Thursday, 3 March 2011


Year: 1982
Director: Tobe Hooper
Screenplay: Steven Spielberg, Michael Grais and Mark Victor, from a story by Steven Spielberg
Starring: Craig T. Nelson, JoBeth Williams, Beatrice Straight, Dominique Dunne, Oliver Robins, Heather O'Rourke, Martin Casella, Richard Lawson, Zelda Rubinstein
Running Time: 114 minutes
Genre: Horror, supernatural

Summary: The Freeling family, estate agent Steve (Nelson) his homemaker wife Diane (Williams) and their children sixteen year old Dana (Dunne), eight year old Robbie (Robins) and five year old Carole-Anne (O'Rourke), live in a bland quiet California suburb where kids play with remote control cars on the streets, guys have their friends round to drink beer and watch the game, family breakfasts resemble a warzone and the parents indulge in a nice relaxing toke of weed when the kids are in bed.
However, Carole-Anne seems preoccupied by the ghostly "TV People" which only she can see and hear in the static of the family's television sets. Eventually the seemingly benevolent ghosts emerge from the TV set and enter the structure of the house. However one night, during a thunder storm, Robbie is attacked by the strange old tree in the front lawn and the ghosts snatch Carole-Anne, taking her through a portal in her closet. However, her family can still hear Carole-Anne's echoing voice through the static of their TV set.
With the family constantly plagued by a barrage of supernatural forces they become increasingly desperate in their attempts to save their daughter and put an end to the strange events.

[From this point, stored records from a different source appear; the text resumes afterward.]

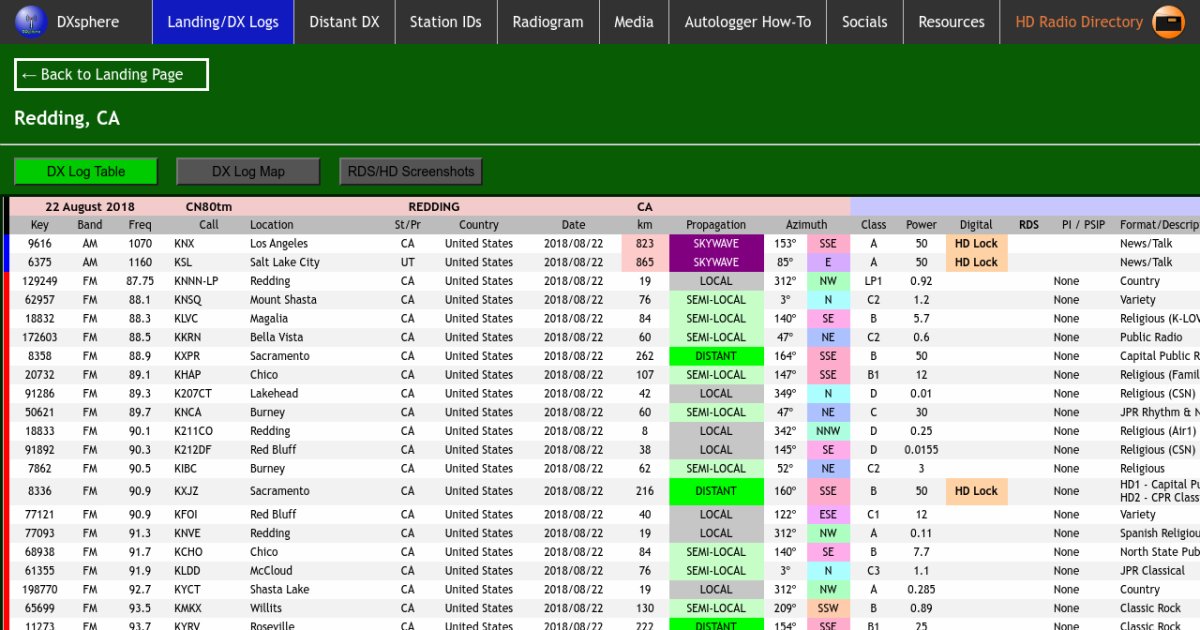Screen dimensions: 1200x630
Task: Open Autologger How-To page
Action: coord(747,22)
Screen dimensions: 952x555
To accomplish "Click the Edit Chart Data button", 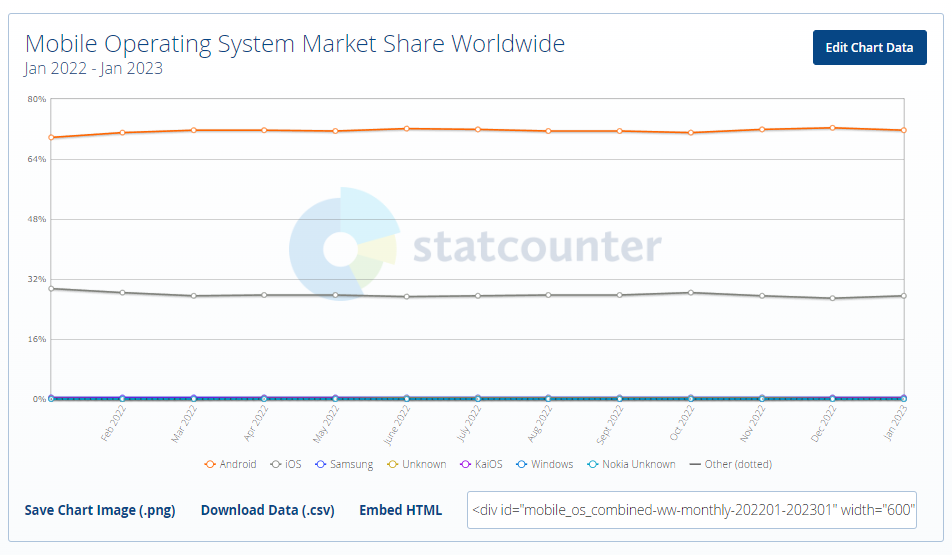I will tap(869, 47).
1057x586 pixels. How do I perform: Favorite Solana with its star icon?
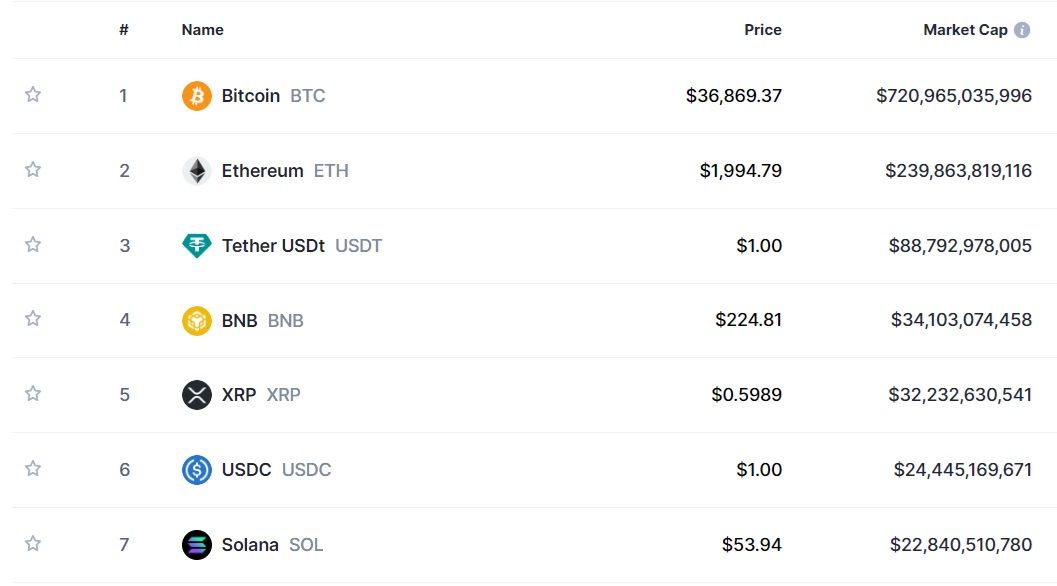[33, 544]
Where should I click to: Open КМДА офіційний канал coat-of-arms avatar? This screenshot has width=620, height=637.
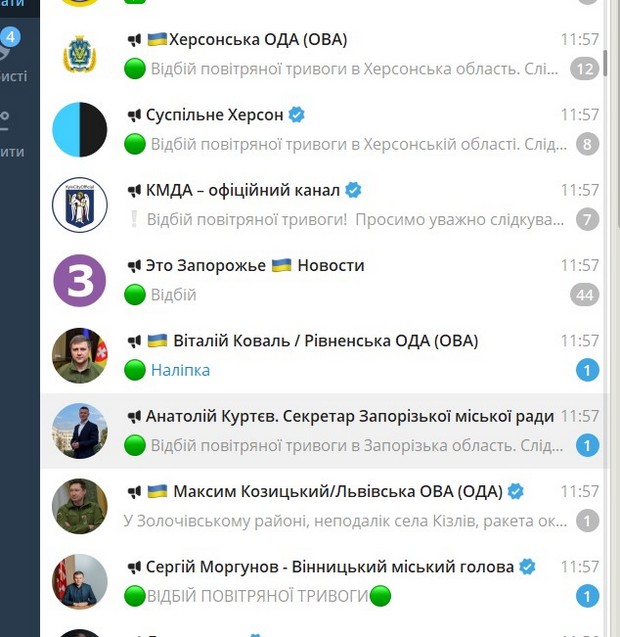[80, 205]
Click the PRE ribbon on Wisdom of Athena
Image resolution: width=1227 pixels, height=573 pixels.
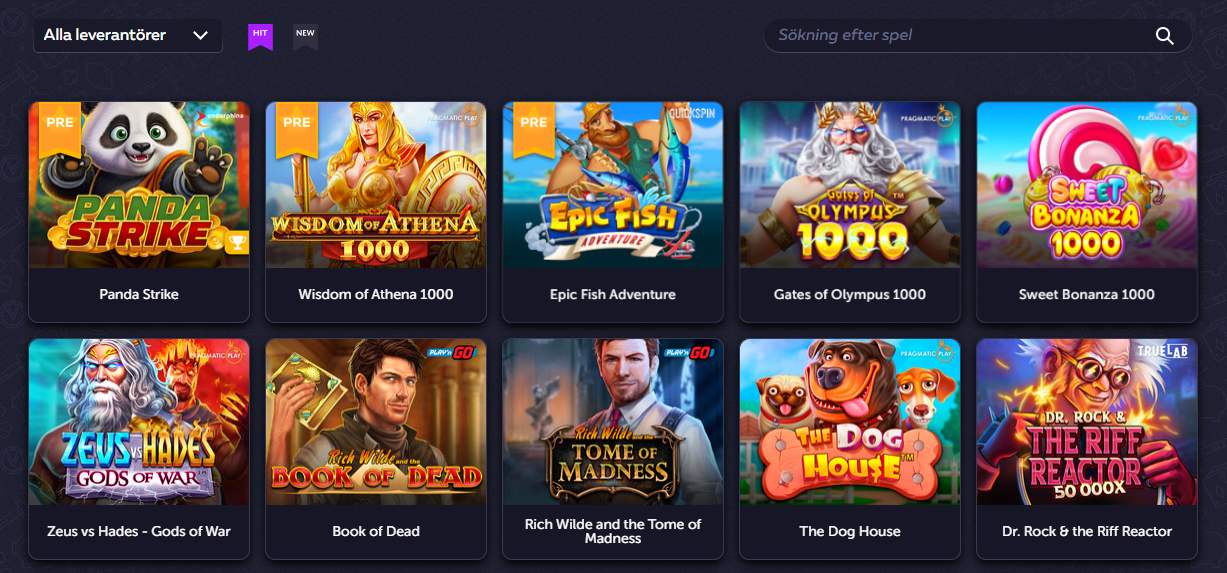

Opinions: This movie is credited as being directed by Tobe Hooper (best known as the director of The Texas Chain Saw Massacre (1974)) however it is widely believed that the film's co-writer and co-producer Steven Spielberg also acted as co-director. Over the years members of the film's cast and crew have claimed different things as to how much of the film, if any, was directed by Spielberg and how much was Hooper's. Whatever the truth of the matter, this is a Steven Spielberg film. Everything about it has his stamp: The cluttered seemingly safe suburban environment, the mix of sentiment and horror, the sense of playfulness with the thrills, the otherworldly forces being viewed with a genuine sense of wonder as well as fear and also the John Williams score. In fact the film could be seen as a darker companion piece to E.T. the Extra-Terrestrial (1982), another Steven Spielberg film about an otherworldly visitor encountering a suburban family, however while the alien in E.T. is friendly, the ghosts in Poltergeist most definitely aren't. In fact the two films were released a week apart in June 1982.
This is horror as a ghost-train ride. It's fun, there's intentional humour, there are plenty of thrills. The special effects are good and it's scary enough for the duration of the movie, but it's unlikely to prey on anyone's mind much once the credits have rolled. Also, although there is some gore, things never get too nasty (presumably due to Spielberg's influence). In fact, possibly the most Tobe Hooper sequence is the one where rotting cadavers and skeletons pop up out of the ground.
The film's storyline bears some slight similarity to a 1962 episode of The Twilight Zone called "Little Girl Lost" written by Richard Matheson, about a young girl who slips into another dimension and, in her house, her parents can hear her calling, but can't find her.
Part of why the film is effective is the fact that the long opening passage, before the supernatural elements kick in, while a little too cutesy, does establish the background and the family dynamic. The film was a huge success, and in my opinion part of the success was due, as with Stephen King novels, to the fact that the horror elements were moved to an instantly relateable and recognisable world. Instead of a creepy, decaying old mansion, the haunted house here was an ordinary non-descript suburban family home in a new, pleasantly dull housing development.
The film has become notorious for being supposedly cursed after several cast members of this film and it's two sequels, including Dominique Dunne and Heather O'Rourke, met untimely deaths. Some have attributed the curse to the fact that real skeletons were used in a scene. Of course it is all more likely to be just a tragic coincidence.
Howeverm the film remains an enjoyable and entertaining chill ride for fans and non-horror fans alike.